Pero gracias a uno de esos instintos de autoprotección, después de haberme levantado y lavado y preparado una cafetera, en medio de mi mareo empecé a despejarme un poco. Hacía buen tiempo, templado y primaveral, igual que la víspera, y de pronto me pareció imposible que entre el amanecer de un día y el amanecer de otro las cosas hubieran podido experimentar un cambio tan desastroso. Repasé mentalmente la escena con Caroline, y ahora que había remitido el primer escozor de sus palabras y de su actitud empecé a asombrarme de que la hubiera tomado tan en serio. Me recordé a mí mismo que ella estaba exhausta, deprimida, todavía conmocionada por la muerte de su madre y por todos los sucesos oscuros que habían conducido a ella. Llevaba semanas comportándose de un modo imprevisible, sucumbiendo a una idea estrafalaria tras otra, y cada vez yo había conseguido convencerla de que se comportara con sensatez. ¿Aquello no habría sido tan sólo un último arrebato de locura, la culminación de tanta inquietud y estrés? ¿No podría hacerla entrar en razón de nuevo? Empecé a persuadirme de que sí. Empecé a pensar que, de hecho, ella quizá lo anhelaba. Quizá ella había estado poniendo a prueba casi mis reacciones, pidiéndome algo que hasta entonces yo no le había dado.

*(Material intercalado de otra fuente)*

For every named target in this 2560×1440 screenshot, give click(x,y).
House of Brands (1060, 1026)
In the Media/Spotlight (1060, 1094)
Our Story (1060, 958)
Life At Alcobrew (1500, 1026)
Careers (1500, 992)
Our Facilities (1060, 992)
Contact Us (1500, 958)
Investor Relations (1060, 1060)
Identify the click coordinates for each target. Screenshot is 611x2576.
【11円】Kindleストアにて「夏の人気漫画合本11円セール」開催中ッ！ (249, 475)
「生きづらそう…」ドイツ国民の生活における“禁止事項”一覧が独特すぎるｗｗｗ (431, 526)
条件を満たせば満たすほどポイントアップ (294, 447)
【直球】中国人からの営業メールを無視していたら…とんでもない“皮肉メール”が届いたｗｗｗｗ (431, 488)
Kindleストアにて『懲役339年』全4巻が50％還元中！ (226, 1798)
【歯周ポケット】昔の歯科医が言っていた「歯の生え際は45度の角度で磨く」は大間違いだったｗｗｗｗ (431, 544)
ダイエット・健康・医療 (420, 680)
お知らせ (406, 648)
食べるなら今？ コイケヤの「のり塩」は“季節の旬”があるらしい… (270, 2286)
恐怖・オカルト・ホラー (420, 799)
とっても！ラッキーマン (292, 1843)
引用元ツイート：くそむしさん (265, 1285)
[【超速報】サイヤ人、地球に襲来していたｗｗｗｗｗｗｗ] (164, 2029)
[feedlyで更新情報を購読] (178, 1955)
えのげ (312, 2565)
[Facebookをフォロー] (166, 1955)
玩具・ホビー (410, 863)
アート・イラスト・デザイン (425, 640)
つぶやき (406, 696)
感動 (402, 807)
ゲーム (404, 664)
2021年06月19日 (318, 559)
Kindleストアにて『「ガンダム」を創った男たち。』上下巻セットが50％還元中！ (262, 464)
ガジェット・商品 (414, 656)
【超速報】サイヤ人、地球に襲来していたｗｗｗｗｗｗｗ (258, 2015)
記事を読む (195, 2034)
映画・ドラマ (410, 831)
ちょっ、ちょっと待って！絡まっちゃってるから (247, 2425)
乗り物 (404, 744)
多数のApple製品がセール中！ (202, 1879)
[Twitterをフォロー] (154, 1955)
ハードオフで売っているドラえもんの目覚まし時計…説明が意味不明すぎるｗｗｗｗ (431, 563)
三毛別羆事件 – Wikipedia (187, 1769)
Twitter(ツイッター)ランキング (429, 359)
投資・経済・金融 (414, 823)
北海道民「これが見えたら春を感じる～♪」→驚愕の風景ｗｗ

Esta idea me animó y disipó gran parte de mi resaca. Al llegar mi ama de llaves, la tranquilizó verme tan repuesto; dijo que había estado preocupada por mí toda la noche. Al comenzar mis consultas matutinas, atendí con un empeño adicional las dolencias de mis pacientes, deseoso de compensar mi vergonzoso desliz de la víspera. Telefoneé a David Graham para comunicarle que mi acceso de malestar había pasado. Aliviado, me transmitió una lista de pacientes y dediqué el resto de la mañana a hacer llamadas diligentemente.

Y después volví a Hundreds. Entré otra vez por la puerta del jardín y fui derecho a la salita. La casa estaba exactamente igual que en mi última visita y en todas las que la habían precedido, y esto infundió confianza a cada paso que daba. Cuando encontré a Caroline sentada ante el escritorio, repasando un montón de documentos, esperaba a medias que se levantara para recibirme con una sonrisa algo tímida. Di unos pasos hacia ella y empecé a levantar los brazos. Entonces vi en su cara una inconfundible expresión desolada. Enroscó el capuchón de la estilográfica y se puso en pie lentamente.